Liam: a big concept for
developers. A positive spin, a lot of fun to be done
... I like Catherine's thing about an accessible web allows people to participate and contribute.
Shawn: I still want to add that. and have bad sites suck and a positive after that?
William: or before that.
Liam: my thought two reasons your site is inaccessible you don't know how, or you have chosen to exclude people. We'll explain a) how to do better, or b) why your decision is wrong.
<shawn> ** 2 reasons site inaccessible: 1. don't know how to do web pages properly, 2. decided to exclude people. if 1, go here. if 2, go here ***
Liam: you decide to exclude people from your web site, you don't understand. Maybe we are being naive about our audience they want to exclude.
William: some do and some don't want you to know that.
Liam: we need to have some sort of communication. An interesting argument universal by name now specific to people with disabilities, but we fall into arguments we waste out time talking to some people we say you will make more money. Be explicit there are two ways to look at, one is it is right, and one it is clever.
━━━━━━
To do —
1. Answer these questions from the accessibility meeting notes:
(a) Whose point does Liam say he likes?
(b) What two reasons does Liam give for a site being inaccessible?
(c) What are the two ways Liam says to look at the matter?
2. Pull out the passage of the accessibility meeting notes that begins at "William: or before" and stops after "want to exclude.", copying it word for word.
The lines that follow have nothing to do with the accessibility meeting notes.

Supplied material —
━━━━━━
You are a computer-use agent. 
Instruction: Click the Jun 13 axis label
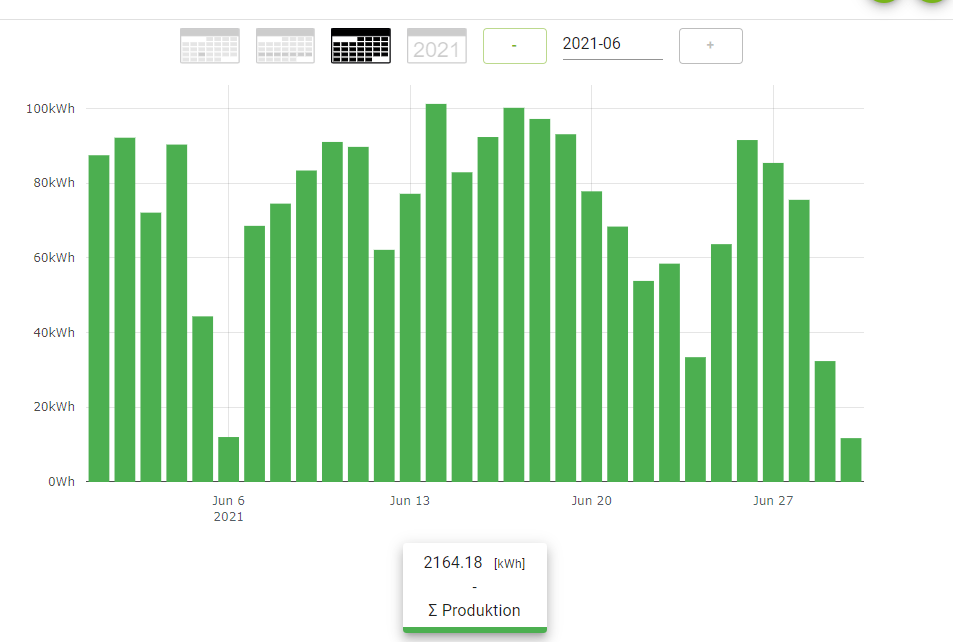click(x=410, y=500)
━━━━━━
Task-by-task outputs —
1.
(a) Catherine's point that an accessible web allows people to participate and contribute.
(b) The owners don't know how to make it accessible, or they have chosen to exclude people.
(c) One is that it is right, and the other is that it is clever.

2.
William: or before that.
Liam: my thought two reasons your site is inaccessible you don't know how, or you have chosen to exclude people. We'll explain a) how to do better, or b) why your decision is wrong.
<shawn> ** 2 reasons site inaccessible: 1. don't know how to do web pages properly, 2. decided to exclude people. if 1, go here. if 2, go here ***
Liam: you decide to exclude people from your web site, you don't understand. Maybe we are being naive about our audience they want to exclude.